A un anno dalle elezioni presidenziali negli Stati Uniti l’altra questione da affrontare rispetto all’impiego dell’AI e nella fabbrica delle fake news. Strumenti come Midjourney e altri software di intelligenza artificiale possono creare video, immagini e file audio facendo sembrare vero quel che in realtà è pura finzione. Far dire a un candidato qualcosa che non ha mai detto, mostrare una fotografia di una situazione mai verificatasi. «Io penso che il tema della disinformazione sia il più serio – ha commentato Bartoletti -. Queste tecnologie hanno subìto uno sbalzo enorme. Dico però anche che le leggi sui diritti umani e sulla protezione dei consumatori esistono. Non credo a un rischio esistenziale provocato dall’AI e non credo ai mercanti che spacciano questo rischio. Lo fanno per mitizzarla e metterla su un piedistallo». Uno dei personaggi che più martellano su questo aspetto è Elon Musk, che dopo aver cofondato la stessa OpenAI da anni diffonde messaggi sul rischio che l’umanità starebbe correndo se l’intelligenza artificiale diventasse più intelligente delle persone.

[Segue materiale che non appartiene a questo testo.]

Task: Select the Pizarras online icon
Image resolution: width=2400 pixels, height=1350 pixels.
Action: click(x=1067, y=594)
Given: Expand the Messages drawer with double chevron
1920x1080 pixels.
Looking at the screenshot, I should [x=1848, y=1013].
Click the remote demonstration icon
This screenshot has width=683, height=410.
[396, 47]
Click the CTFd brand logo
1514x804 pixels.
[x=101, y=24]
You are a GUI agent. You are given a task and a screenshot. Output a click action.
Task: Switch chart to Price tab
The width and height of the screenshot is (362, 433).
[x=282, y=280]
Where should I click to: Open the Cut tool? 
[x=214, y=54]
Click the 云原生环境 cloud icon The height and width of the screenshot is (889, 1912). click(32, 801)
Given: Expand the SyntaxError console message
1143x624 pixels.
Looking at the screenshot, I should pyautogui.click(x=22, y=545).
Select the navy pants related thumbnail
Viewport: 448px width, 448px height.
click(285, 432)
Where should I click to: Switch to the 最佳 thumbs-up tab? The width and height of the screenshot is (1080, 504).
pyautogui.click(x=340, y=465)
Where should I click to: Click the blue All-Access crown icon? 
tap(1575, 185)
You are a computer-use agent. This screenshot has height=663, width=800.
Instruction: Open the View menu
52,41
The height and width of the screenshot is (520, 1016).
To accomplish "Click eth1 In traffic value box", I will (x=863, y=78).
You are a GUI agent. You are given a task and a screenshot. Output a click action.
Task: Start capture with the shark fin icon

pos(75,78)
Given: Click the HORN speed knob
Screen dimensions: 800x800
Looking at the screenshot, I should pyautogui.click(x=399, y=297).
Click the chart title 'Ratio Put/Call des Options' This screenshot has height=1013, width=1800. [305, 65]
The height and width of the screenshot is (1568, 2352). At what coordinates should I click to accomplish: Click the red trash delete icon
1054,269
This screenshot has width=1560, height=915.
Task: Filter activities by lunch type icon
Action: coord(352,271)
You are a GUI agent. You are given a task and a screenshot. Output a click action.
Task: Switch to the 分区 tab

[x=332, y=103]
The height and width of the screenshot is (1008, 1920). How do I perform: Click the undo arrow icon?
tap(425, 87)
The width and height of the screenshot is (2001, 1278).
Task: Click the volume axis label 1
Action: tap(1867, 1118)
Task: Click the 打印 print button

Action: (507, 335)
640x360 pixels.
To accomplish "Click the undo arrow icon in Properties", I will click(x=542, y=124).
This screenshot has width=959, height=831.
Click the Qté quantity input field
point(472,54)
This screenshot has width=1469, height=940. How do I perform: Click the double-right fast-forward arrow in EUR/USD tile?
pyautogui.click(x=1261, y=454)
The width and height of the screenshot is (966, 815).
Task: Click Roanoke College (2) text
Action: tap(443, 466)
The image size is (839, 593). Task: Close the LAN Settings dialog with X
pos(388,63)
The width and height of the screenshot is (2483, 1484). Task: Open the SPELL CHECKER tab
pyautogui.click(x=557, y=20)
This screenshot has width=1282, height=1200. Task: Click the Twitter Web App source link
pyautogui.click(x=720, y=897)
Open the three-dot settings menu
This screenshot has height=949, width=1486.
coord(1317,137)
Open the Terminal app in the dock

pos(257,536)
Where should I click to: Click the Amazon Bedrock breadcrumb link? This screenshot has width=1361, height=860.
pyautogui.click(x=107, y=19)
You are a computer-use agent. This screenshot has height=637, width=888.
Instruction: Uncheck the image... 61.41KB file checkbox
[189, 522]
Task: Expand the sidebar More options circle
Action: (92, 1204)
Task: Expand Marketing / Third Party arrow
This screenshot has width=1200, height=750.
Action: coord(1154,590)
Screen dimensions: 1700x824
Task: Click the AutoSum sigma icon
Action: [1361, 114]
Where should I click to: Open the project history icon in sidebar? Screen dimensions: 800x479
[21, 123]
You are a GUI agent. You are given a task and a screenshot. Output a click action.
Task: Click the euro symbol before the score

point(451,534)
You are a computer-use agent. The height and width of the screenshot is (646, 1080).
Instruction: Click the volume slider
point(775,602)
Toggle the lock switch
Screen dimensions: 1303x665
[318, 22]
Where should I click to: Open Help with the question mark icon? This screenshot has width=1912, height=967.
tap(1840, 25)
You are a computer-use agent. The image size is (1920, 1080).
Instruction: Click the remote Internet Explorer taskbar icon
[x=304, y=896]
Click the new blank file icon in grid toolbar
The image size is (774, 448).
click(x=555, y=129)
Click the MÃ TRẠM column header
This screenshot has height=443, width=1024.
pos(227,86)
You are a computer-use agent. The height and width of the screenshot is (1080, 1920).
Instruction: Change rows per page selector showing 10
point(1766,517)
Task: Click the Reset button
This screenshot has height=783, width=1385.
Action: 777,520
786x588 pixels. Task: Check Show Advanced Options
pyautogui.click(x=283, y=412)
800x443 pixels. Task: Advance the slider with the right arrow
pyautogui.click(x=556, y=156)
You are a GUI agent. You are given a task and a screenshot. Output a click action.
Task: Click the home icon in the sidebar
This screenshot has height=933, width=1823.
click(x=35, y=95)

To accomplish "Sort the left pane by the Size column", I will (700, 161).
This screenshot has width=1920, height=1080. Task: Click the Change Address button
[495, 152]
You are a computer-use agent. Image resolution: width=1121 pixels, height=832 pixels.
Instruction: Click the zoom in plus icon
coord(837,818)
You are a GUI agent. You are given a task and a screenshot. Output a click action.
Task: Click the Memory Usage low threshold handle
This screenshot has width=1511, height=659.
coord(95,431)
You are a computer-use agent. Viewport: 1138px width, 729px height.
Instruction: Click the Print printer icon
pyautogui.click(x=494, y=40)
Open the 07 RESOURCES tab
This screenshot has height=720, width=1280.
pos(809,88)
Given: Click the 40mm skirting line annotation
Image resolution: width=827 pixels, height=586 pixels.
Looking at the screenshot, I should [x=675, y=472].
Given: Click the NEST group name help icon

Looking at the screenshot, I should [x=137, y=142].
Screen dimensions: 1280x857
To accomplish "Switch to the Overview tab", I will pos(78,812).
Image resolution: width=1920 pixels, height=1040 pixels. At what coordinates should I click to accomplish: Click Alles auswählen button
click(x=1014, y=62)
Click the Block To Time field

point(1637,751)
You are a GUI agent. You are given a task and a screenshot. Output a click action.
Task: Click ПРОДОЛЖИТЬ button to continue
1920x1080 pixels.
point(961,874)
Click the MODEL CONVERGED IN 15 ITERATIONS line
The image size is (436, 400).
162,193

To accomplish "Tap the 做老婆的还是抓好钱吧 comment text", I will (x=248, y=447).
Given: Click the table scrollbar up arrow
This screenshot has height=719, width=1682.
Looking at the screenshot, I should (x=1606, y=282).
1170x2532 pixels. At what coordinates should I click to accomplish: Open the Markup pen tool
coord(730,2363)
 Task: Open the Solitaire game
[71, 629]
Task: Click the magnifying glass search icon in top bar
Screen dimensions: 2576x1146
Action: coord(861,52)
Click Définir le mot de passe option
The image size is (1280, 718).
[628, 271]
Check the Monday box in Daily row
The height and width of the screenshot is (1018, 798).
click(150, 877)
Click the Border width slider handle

«Temo davvero questo allarmismo perché da tempo parlo dei rischi dell’AI sulla disinformazione, dei bias e della codificazione delle disuguaglianze». L’Unione Europea sembra aver preso sul serio la questione, al punto da aver stabilito alcuni criteri nell’AI Act. «Nell’AI act il nodo centrale è l’AI di alto rischio, con due criteri: si intende di alto rischio l’intelligenza artificiale applicata nei settori di aviazione e medicina, per esempio; e poi è di alto rischio l’AI che può avere un impatto sui diritti fondamentali, come quando si parla di diritti sul posto di lavoro».